▶ EXERCISE REQUIREMENTS: Exact reproduction of all the data is needed.
START RAW DATA
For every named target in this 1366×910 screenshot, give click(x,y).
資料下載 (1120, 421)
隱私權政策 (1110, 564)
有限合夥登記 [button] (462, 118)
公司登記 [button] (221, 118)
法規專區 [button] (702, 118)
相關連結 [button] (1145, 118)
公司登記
END RAW DATA
▶ EXPECTED ANSWER:
For every named target in this 1366×910 screenshot, give click(x,y).
資料下載 (1120, 421)
隱私權政策 (1110, 564)
有限合夥登記 [button] (462, 118)
公司登記 [button] (221, 118)
法規專區 [button] (702, 118)
相關連結 [button] (1145, 118)
公司登記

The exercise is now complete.